Des arrestations retentissantes
"Aziz Yildirim est un personnage important de la société civile et un président historique," explique à France24.com Xavier Barret, journaliste à l’hebdomadaire France Football. "Il a agrandi le stade, modernisé les structures du club, investi dans des joueurs de renom (le Brésilien Roberto Carlos y est passé et Mamadou Niang, ex-capitaine sénégalais de l’OM, y est titulaire, NDLR)… Mais le football est tellement politisé en Turquie que son arrestation pourrait bien être un coup à trois bandes, qui viserait le club, son président et le Premier ministre Recep Tayyip Erdogan, grand fan affiché du club," soupçonne Xavier Barret.
Çetin Cem Yilmaz, journaliste au journal Hürriyet Daily News, ne croit pas à cette théorie du complot. Pour lui, ce coup de filet inédit de la justice n'est que la mise en place d'une loi votée en avril dernier permettant aux autorités de mettre en examen des personnes soupçonnées de tricherie dans le football. "En 2010, une vaste opération de lutte contre des matchs truqués et des paris illégaux avait été lancée en Turquie, mais aucun dirigeant d'un tel niveau n'avait été inquiété.

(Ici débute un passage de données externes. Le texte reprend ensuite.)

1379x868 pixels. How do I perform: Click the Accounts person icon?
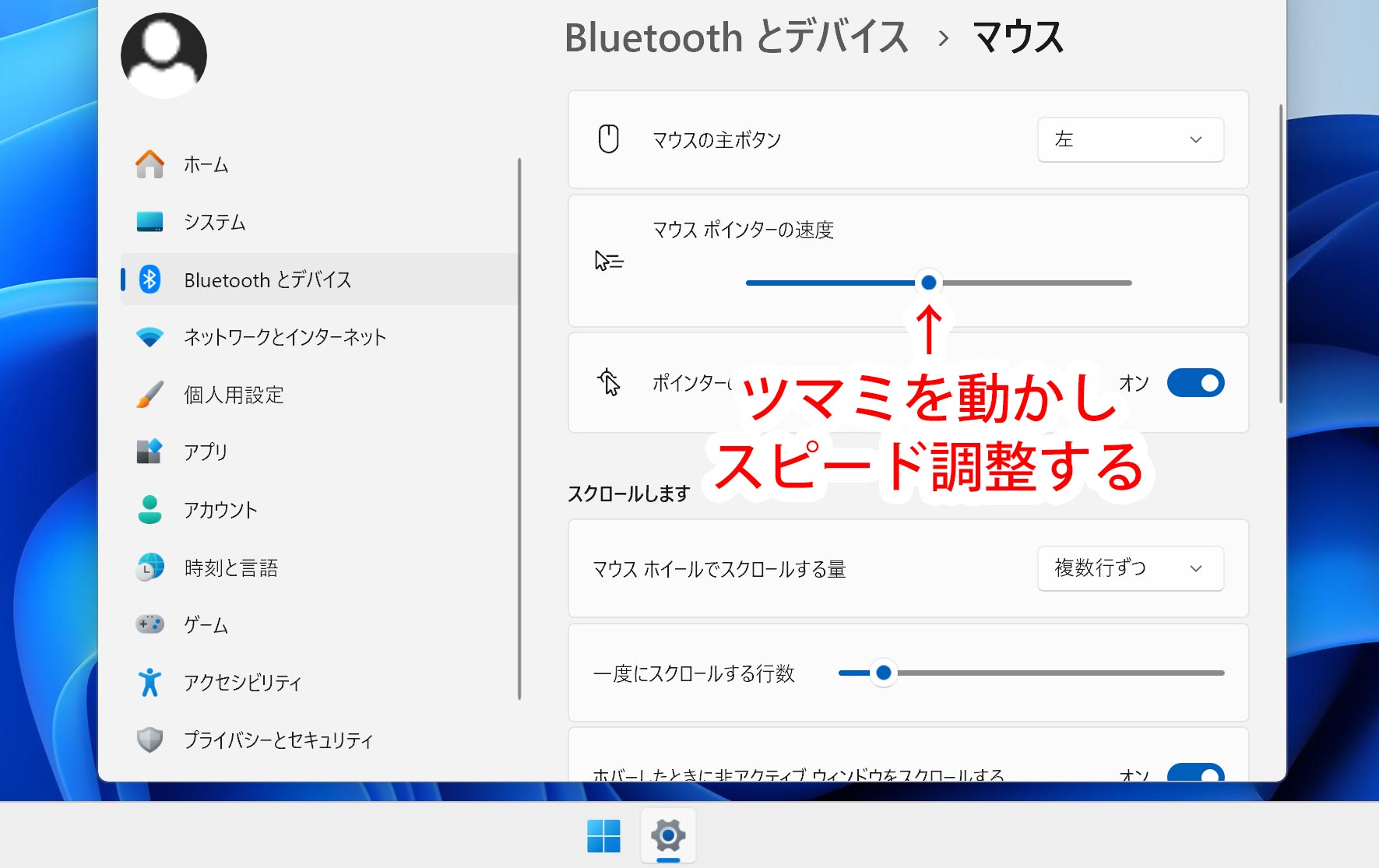pos(150,510)
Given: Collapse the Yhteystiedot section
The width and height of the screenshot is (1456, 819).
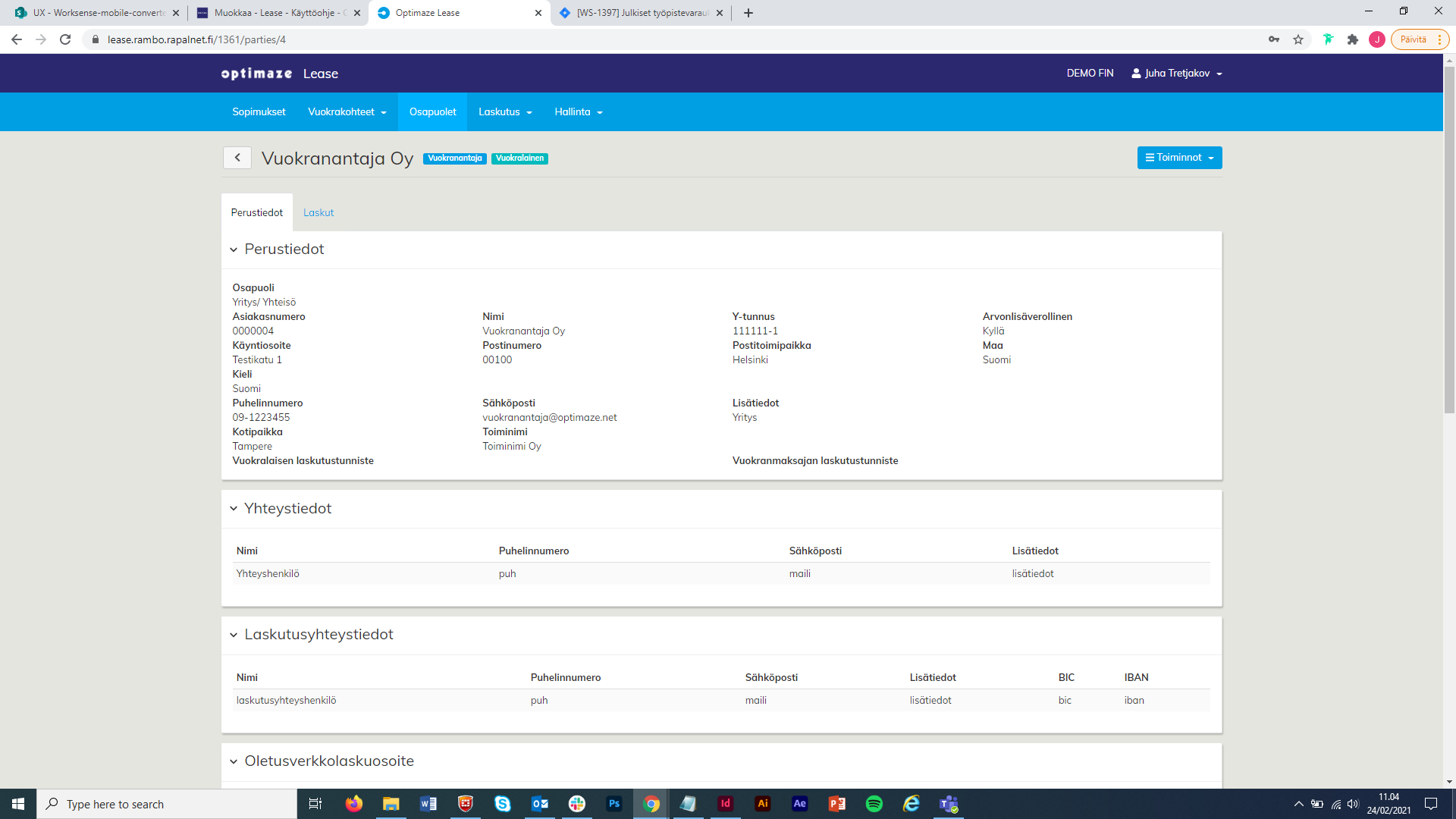Looking at the screenshot, I should click(x=234, y=509).
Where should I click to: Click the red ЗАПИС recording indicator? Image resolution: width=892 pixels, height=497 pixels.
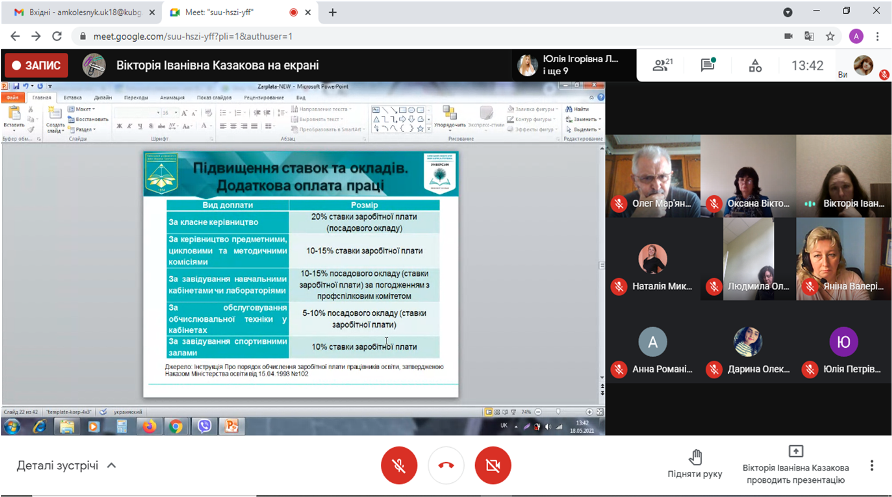(36, 65)
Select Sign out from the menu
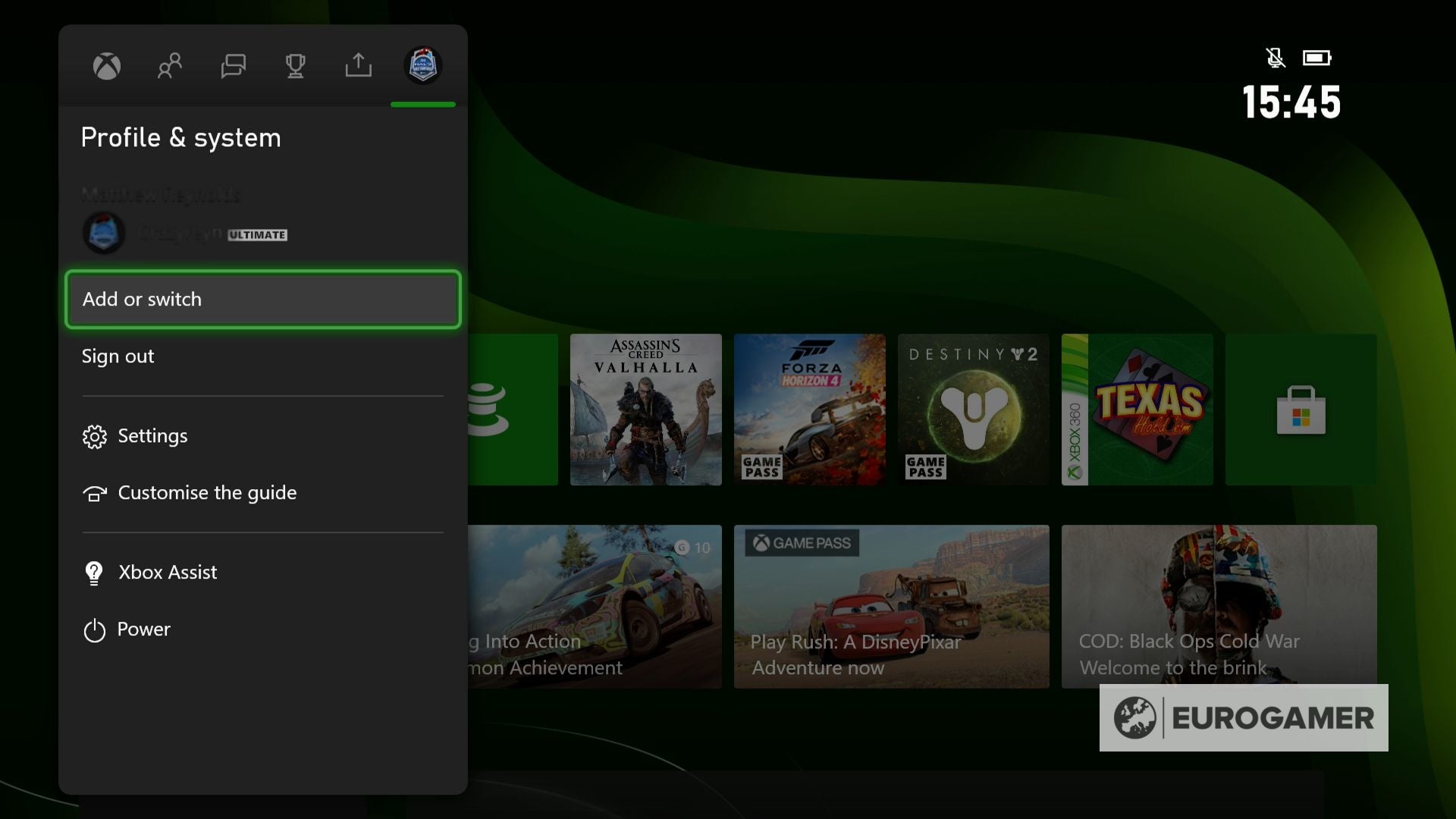The width and height of the screenshot is (1456, 819). pos(118,356)
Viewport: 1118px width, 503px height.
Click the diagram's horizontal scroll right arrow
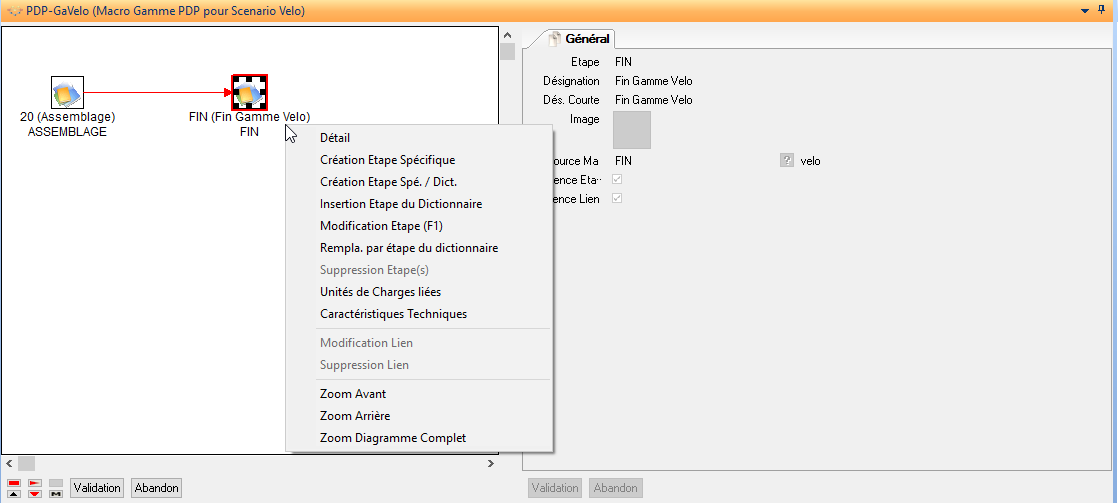point(491,464)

Grâce à cette loi, la justice a pu lancer une opération de grande échelle."
Une opération nationale
Le Fenerbahçe n’est pas le seul club visé par la justice turque. Jeudi, l’agence de presse turque Anatolie faisait état d’autres convocations de haut-vol. Le président du club de Sivasspor, les directeurs technique et sportif de l’équipe d’Eskisehirspor et le président du club stambouliote de Besiktas, autre poids lourd du football turc, ont également été convoqués au tribunal pour y être entendu.
Dans cette affaire, le Fenerbahçe risque la rétrogradation administrative en 2e division et un manque à gagner de 15 millions d’euros pour sa non-participation à la Ligue des champions. Serait-ce là le coût pour avoir un football propre en Turquie ? "C’est le fantasme de tous les supporters Turcs," rêve Çetin Cem Yilmaz.